FIFA is inching closer to allowing teams to wear rainbow-colored armbands that promote inclusivity at this year’s Women’s World Cup, potentially reversing a policy that specifically outlawed similar armbands at the men’s World Cup in Qatar last year.
In November, FIFA threatened teams and their captains with serious punishments in its effort to silence a long-planned anti-discrimination statement only hours before the start of the World Cup, leading to a breakdown in relations between soccer’s governing body and several competing nations.
But this week, after months of discussions between soccer’s leaders and national federations that are intent on allowing their players to highlight causes that are important to them on women’s soccer’s biggest stage, FIFA is planning to send a letter outlining its armband rules for the 32 teams that will participate in the tournament.

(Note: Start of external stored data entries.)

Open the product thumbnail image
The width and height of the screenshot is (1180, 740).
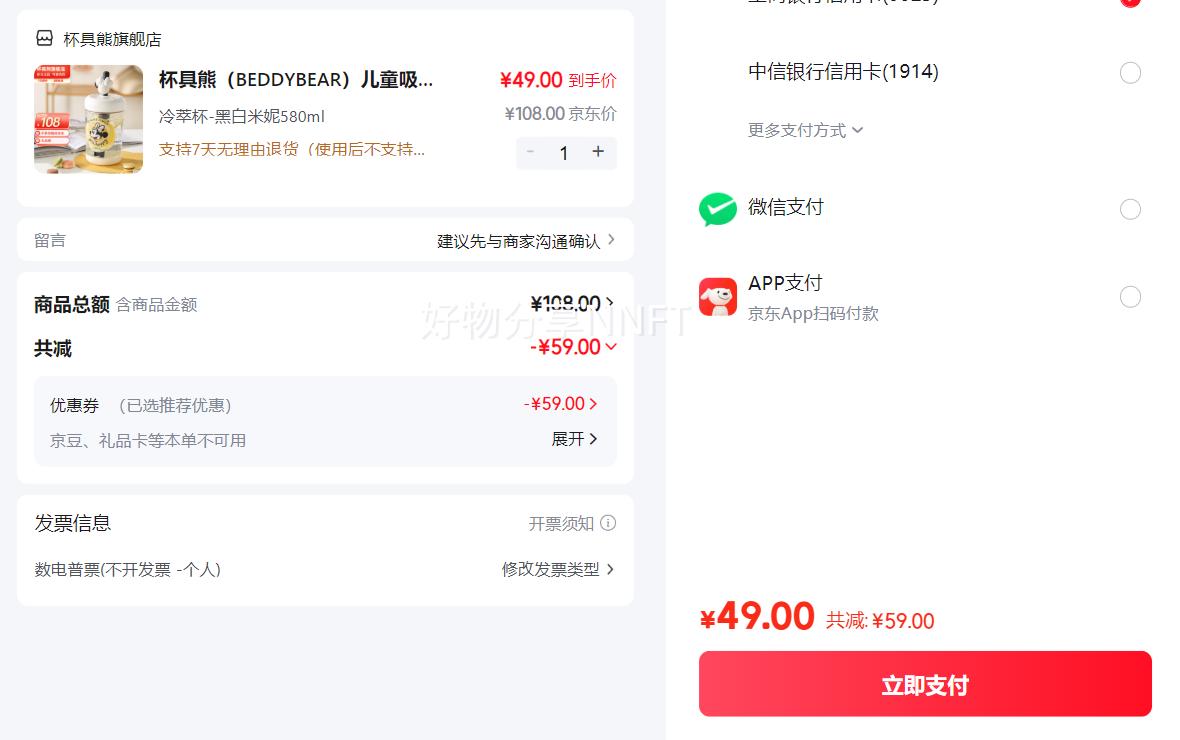tap(88, 119)
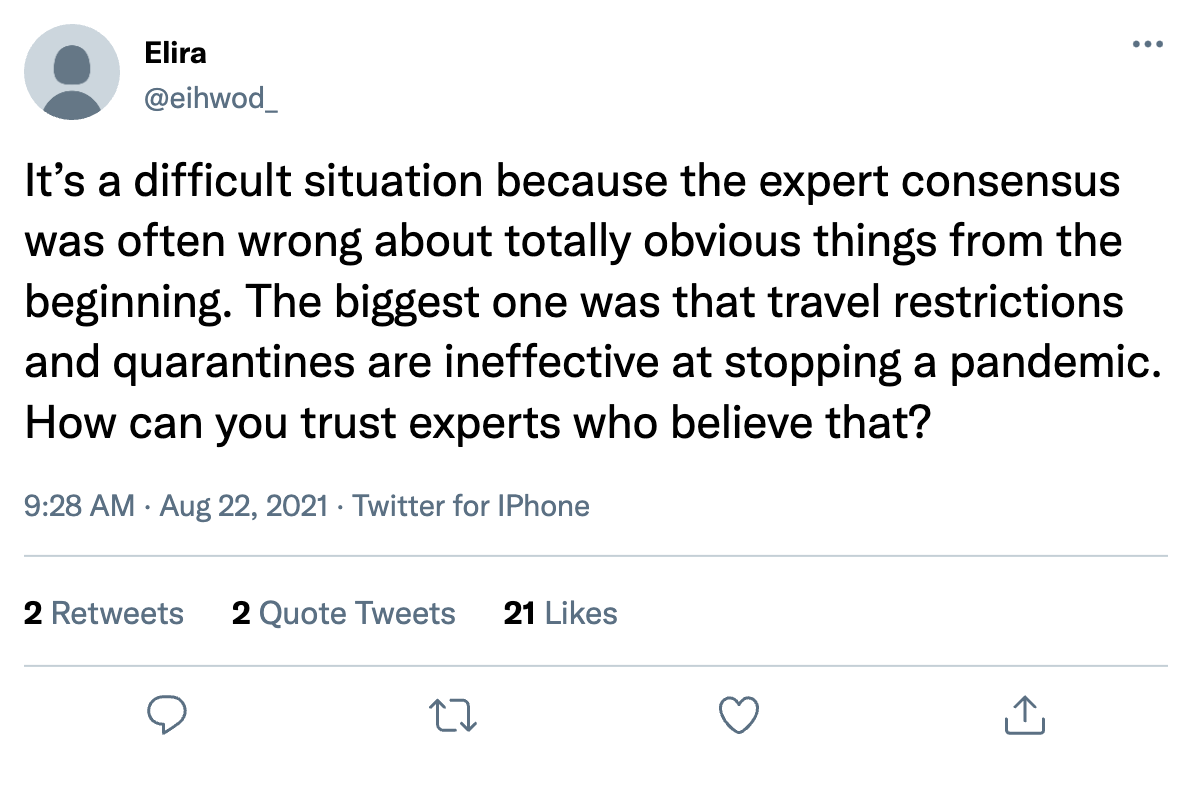Open the more options ellipsis menu
This screenshot has width=1192, height=788.
[x=1148, y=45]
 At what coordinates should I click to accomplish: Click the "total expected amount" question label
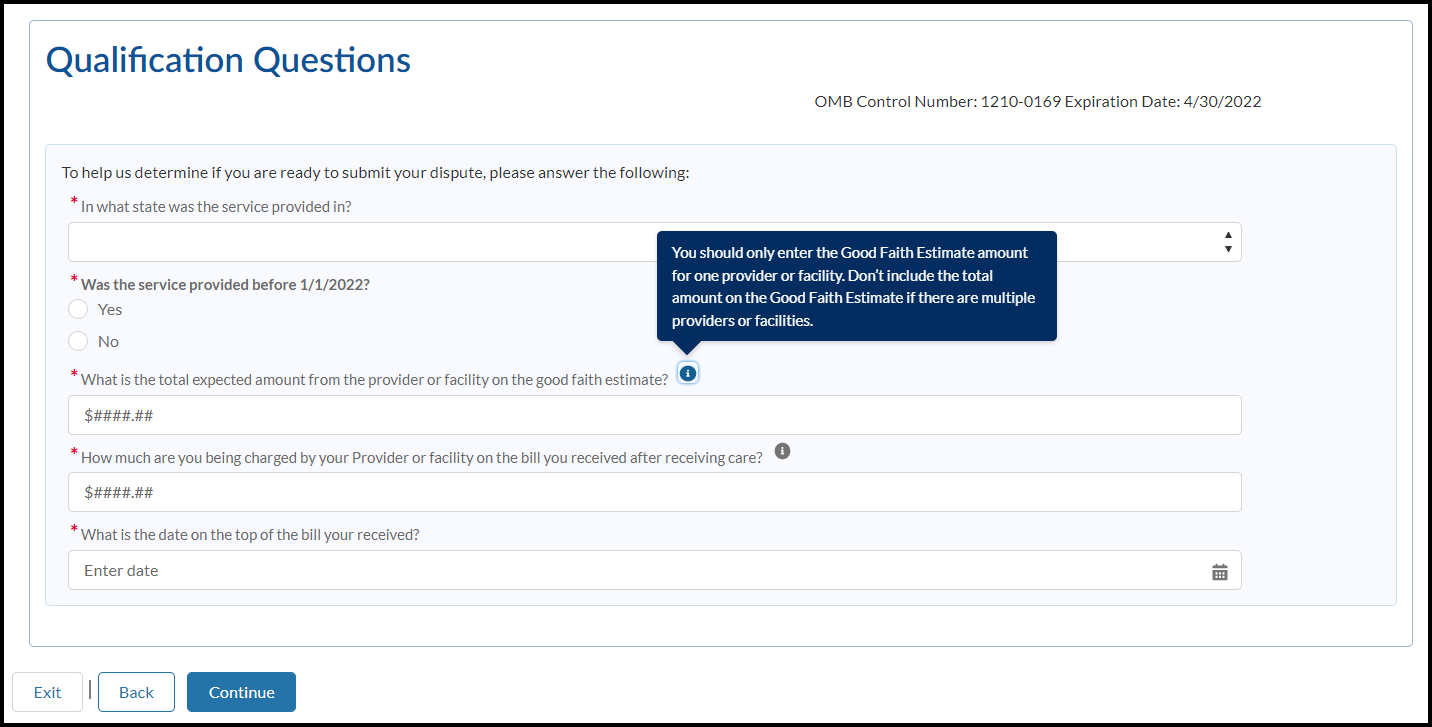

The letter could be sent to the teams as early as Wednesday, according to two people with knowledge of the discussions who declined to speak publicly because FIFA’s final decision on the matter had yet to be communicated to its members.
The agreement that appears to have been reached will allow captains of teams that want to participate in efforts to promote inclusivity — a FIFA-approved message scheduled to be the theme for the first round of games — to wear armbands featuring rainbow colors during matches at the monthlong event in Australia and New Zealand.

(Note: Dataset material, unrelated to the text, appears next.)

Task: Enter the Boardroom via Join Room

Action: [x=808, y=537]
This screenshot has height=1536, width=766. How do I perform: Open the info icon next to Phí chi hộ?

The design, like the so-called One Love version banned in Qatar, would be similar in its colors to the well-known flag that serves as a symbol of L.G.B.T.Q. pride, but purposely not identical to it.
FIFA, according to people familiar with the talks, will allow individual nations to decide whether or not to wear the rainbow armband, and it will offer captains and teams who opt out choices highlighting other social justice words and phrases on a solid blue armband, or a neutral FIFA armband bearing the message “Football Unites the World.”
In the tournament’s later rounds, FIFA and the national teams will promote themes beyond inclusivity. The co-host Australia, for example, is pushing for an armband that highlights the rights of Indigenous citizens. (In a related decision, FIFA plans to hang Indigenous flags at World Cup stadiums in Australia and New Zealand in a show of support for an issue of particular interest to both host nations.)
Getting to a consensus on armbands has not been easy. At one stage of the months of sometimes contentious talks between FIFA and the teams, there was a growing sense that the rainbow-colored armbands sought by supporters of the inclusivity campaign would not be permitted. As recently as March, a top German official said her team had been told directly by FIFA that the rainbow armbands its players have worn for years would not be allowed at the Women’s World Cup.
Federation officials are hopeful that will not be the case when FIFA informs teams about its final plans this week.
Players on several Women’s World Cup teams have spoken about their intention to highlight support for the L.G.B.T.Q. community at the monthlong tournament, which will feature dozens of players who are gay. A handful of teams already wear rainbow armbands in many of their matches, and other players and teams have used armbands and wristbands in the past to highlight issues such as sexual abuse, gender equality and gun control.
FIFA may be just as eager to take the issue off the table after the pushback, public protests and online scorn it received over its ban on rainbow armbands in Qatar, a country where homosexuality is outlawed.
“We all went through a learning process,” FIFA’s president, Gianni Infantino, said of the armband battle during a visit to London in March. “What we will try to do better this time is to search for a dialogue with everyone involved — the captains, the federations, the players, FIFA — to capture the different sensitivities and see what can be done in order to express a position, a value or a feeling that somebody has in a positive way, without hurting anyone else.
“We are looking for dialogue and we will have a solution in place well before the Women’s World Cup,” he predicted at the time. The tournament opens on July 20.